*Textauszug*
-„Ich kann ihm in sein Gesicht sehen, in seine Augen und versuche so herauszufinden, ob er in der Lage ist, einem Menschen das Leben zu nehmen.“
-„Und?“
-„Ich bin mir einfach noch nicht sicher. Deswegen koche ich heute für ihn.“
Klingt logisch. Na dann: guten Appetit.
Nachdem Uwe Boll (Darfur – Der vergessene Krieg) in der deutschen Heimat mit seinen Erstlingswerken wie German Fried Movie oder Das erste Semester kaum bis gar keine Beachtung erhielt, wagte er Anfang des neuen Jahrtausends den Sprung über den großen Teich. In Kanada fand er eine neue Heimat und Sanctimony sollte 2001 sein erster, englischsprachiger Spielfilm als Regisseur & Drehbuchautor in Personalunion werden. Knapp 3 Millionen (US-)Dollar standen ihm zur Verfügung, nicht gerade eine stattliche Summe. Trotzdem gönnte er sich für die Cast einige prominente Namen, denn Boll war damals wohl schon klar, dass er ohne eine gewisse Promi-Zugkraft seinen Film wohl kaum an den Mann bringen könnte (womit er vermutlich absolut recht hatte). Und es gab auch mal eine Zeit, als man mit Casper Van Dien (Starship Troopers), Michael Paré (Bad Moon) und Eric Roberts (Express in die Hölle) den ein oder anderen Zuschauer hinter dem Ofen hervorlocken konnte. Das war 2001 nur noch sehr bedingt der Fall, aber für ein kleinbudgetiertes Auslandsdebüt eines unbekannten und bis dato eher erfolglosen deutschen Selfmade-Regisseur ist das gar nicht mal schlecht (außerdem zu sehen: One-Hit Wonder Catherine Oxenberg, Der Biss der Schlangenfrau).

*Ziel*
Gib die Passage von „-„Ich kann ihm“ bis „dann: guten Appetit.“ aus dem Textauszug wieder und ersetze darin „Gesicht“ durch „Antlitz“. Verwende ausschließlich den Textauszug.

*Datenblock*
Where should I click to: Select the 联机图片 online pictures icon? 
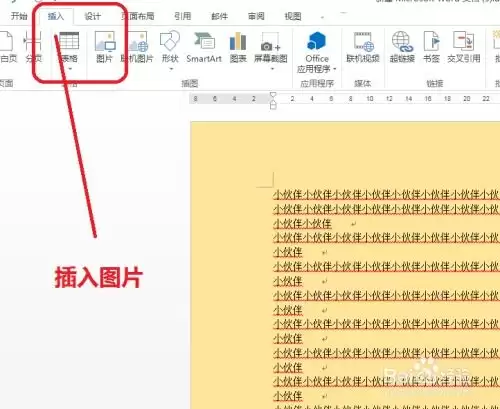coord(138,47)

*Antwort*
-„Ich kann ihm in sein Antlitz sehen, in seine Augen und versuche so herauszufinden, ob er in der Lage ist, einem Menschen das Leben zu nehmen.“
-„Und?“
-„Ich bin mir einfach noch nicht sicher. Deswegen koche ich heute für ihn.“
Klingt logisch. Na dann: guten Appetit.